Tipping Wall: Marina Bay Sands, Singapore. The facade of a cooling tower was covered with 10,000 hinged metal channels that fill with water and tip either left or right. When they tip they spill water into the center of the channel below which then tips either left or right /
Sonic Pool: The bowl is vibrated with an air-powered oscillator /
Firefly: reveals how wind moves around and through it. The hinged, polycarbonate panels swing with the unseen patterns of the wind /
Mare Undurum: Tempe Center for the Arts, Tempe, AZ, 2008. Integrating artworks into the new performing arts center.

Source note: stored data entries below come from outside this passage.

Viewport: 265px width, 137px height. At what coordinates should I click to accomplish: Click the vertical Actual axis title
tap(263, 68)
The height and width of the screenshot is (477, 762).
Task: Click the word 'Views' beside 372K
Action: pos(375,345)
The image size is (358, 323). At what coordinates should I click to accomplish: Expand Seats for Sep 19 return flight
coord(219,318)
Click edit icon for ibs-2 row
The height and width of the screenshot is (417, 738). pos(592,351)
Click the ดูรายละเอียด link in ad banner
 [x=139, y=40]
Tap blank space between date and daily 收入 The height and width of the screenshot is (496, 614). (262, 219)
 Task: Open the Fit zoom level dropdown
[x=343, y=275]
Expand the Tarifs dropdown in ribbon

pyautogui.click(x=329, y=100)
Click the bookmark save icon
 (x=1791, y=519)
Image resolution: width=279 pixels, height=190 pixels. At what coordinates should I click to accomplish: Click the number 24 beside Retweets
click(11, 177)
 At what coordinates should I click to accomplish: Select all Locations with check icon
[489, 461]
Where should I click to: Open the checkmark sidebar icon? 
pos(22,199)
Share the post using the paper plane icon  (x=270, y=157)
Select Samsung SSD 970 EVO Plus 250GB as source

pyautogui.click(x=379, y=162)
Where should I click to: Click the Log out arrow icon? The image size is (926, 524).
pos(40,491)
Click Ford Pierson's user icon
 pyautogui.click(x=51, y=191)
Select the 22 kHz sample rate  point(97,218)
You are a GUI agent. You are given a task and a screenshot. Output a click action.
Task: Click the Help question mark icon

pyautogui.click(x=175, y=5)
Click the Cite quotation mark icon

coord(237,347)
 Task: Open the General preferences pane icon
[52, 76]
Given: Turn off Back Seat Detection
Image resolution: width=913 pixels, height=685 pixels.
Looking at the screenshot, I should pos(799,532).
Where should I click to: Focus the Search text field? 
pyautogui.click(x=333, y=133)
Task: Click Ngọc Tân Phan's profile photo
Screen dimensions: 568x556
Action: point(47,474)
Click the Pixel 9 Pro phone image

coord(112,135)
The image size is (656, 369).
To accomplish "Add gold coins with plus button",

A series of wave generators in a shallow reflecting pool that encircles the building, create a series of large circular ripples, like huge raindrops falling on a lake, that spread out through the pool in ever-changing patterns. An array of thousands of 3×3” mirrors set into the space between the glass layers of the curtain wall are aimed down to reflect small, moving “snapshots” of the water surface. As the ripples move across the pool, the mirror array visually digitizes the flow pattern /
Breathing Sky: Center for the Arts, Yerba Buena Gardens, San Francisco, 1995. Mist billowing from a 20-foot diameter ring of stones reveals the complex patterns of the wind in the sculpture Ácourt. The appearance of the fog changed from minute to minute responding to the air currents and ambient light conditions /
Feather Wall: A kinetic shade structure for the new Robert B. Green Clinical Pavilion in San Antonio. Composed of 5029 tilted aluminum vanes that sway in the wind /
Wind Silos: International Trade Center, Charlotte, North Carolina, 2006. An 80’ tall by 450’ long facade of a parking structure was covered with a series of undulating metal screens evocative of grain silos. The corrugated and perforated stainless steel screens that form the silo structures were designed to allow ventilation of the parking structure while creating a visual screen /
Chain of Ether: Resmed Corporation, San Diego. 2009. A 25-foot tall by 110-foot long, wind-activated artwork that consists of 3960, 9”x 9” squares of aluminum chainmail. These hanging panels of metallic fabric are extremely lightweight and responsive to subtle changes in the wind /
Wind Arbor: Marina Bay Sands, Singapore. Four vertical acres of the glass facade of a hotel lobby was covered with a cable net structure composed of a half a million hinged elements that sway in the wind and reveal the patterns of the wind /
Rain Oculus: Marina Bay Sands, Singapore. A large whirlpool forms inside a 70-foot diameter acrylic bowl and falls 2 stories to a pool below /
Vertical Canal: Rijkswaterstaat, Utrecht, Netherlands, 2008. Intended to suggest a transparent vertical plane of water, the artwork consists of thousands of clear plastic panels suspended from a minimal stainless steel cable net so that they undulate in the wind /
Digitized Field: ATT Building, Santa Rosa, California. The side of the ATT building was covered with a field of 30,000 wind-animated panels. /
Microturbines: Santa Rosa Junior College Gallery, 2009. An array of 1008 small, extruded acrylic turbines that spin in the wind. The translucent white plastic surfaces capture light and shadow as the turbines respond to the passing breezes. /
Wind Portal: San Francisco International Airport Bart Station, San Francisco. 2003. This artwork consists of 200,000 mirrored disks which respond to the air currents generated by passing trains and the natural wind passing through the BART Station at the San Francisco Airport.